Présentée pour la première fois à Londres en 1985, la production de Cameron Mackintosh tourne dans le monde entier depuis 25 ans. Et pour fêter cet anniversaire, l'adaptation de l'œuvre majeure de Victor Hugo a été complètement remaniée : casting, décors, équipe artistique, c'est un tout nouveau spectacle qui s'offre à nous.
Dès les premières minutes, le ton est donné et ne faiblira pas pendant près de 2h30 : mise en scène soignée et ingénieuse, décors réalistes, utilisation habile de gravures réalisées par Victor Hugo. Les tableaux se succèdent et nous plongent dans l'ambiance d'un Paris du XIX° siècle aussi crasseux que bourgeois, aussi festif que révolté. Le tout interprété par des comédiens-chanteurs talentueux, soutenus par un orchestre -un vrai- qui l'est tout autant.

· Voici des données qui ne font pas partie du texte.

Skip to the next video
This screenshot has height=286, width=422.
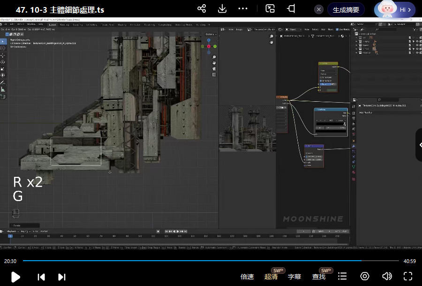pos(62,277)
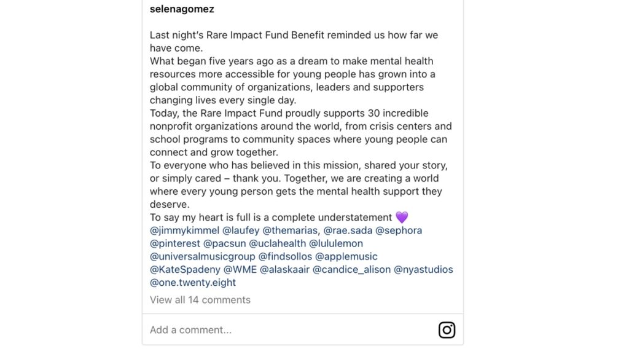629x354 pixels.
Task: Click the @alaskaair mention
Action: click(x=284, y=269)
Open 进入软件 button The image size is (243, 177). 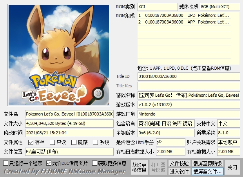[x=179, y=172]
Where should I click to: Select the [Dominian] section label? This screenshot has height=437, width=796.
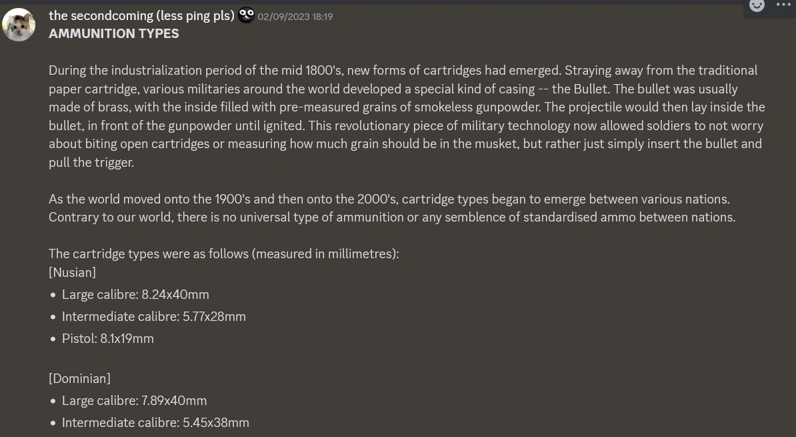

Oubliez Kamel Ouali, ce spectacle est bien plus qu'une "comédie musicale". On assiste ici à un véritable show comme on n'en voit qu'à Broadway. Barricade, usine, maison bourgeoise, taverne, égouts... Matt Kinley (décors) réussit à reproduire le Paris qu'Hugo décrivait. Les rues et leur populace apparaissent et disparaissent à mesure que l'histoire se déroule. Les animations, projetées en fond de scène, l'exploitation ingénieuse du symbolique et les jeux de lumière (par Paule Constable) dénotent un véritable génie : la pénible marche de Jean Valjean dans les égouts ou le suicide de Javert sont des scènes phénoménales.
Les interprètes et figurants sont quant à eux formidables. Gareth Gates (Marius) s'illustre dans le rôle du jeune premier, tandis que Katie Hall personnifie l'ingénue Cosette. Ashley Artus et Lynne Wilmot inspirent tout le mépris que le couple Thénardier mérite et il est impossible de ne pas s'attendrir sur Eponine (Rosalind James) éperdument amoureuse de Marius. Personnage central, John Owen-Jones incarne avec justesse un Jean Valjean usé par le poids des années.
Pour finir, c'est un public ravi qui se lève et acclame la troupe sous un tonnerre d'applaudissements.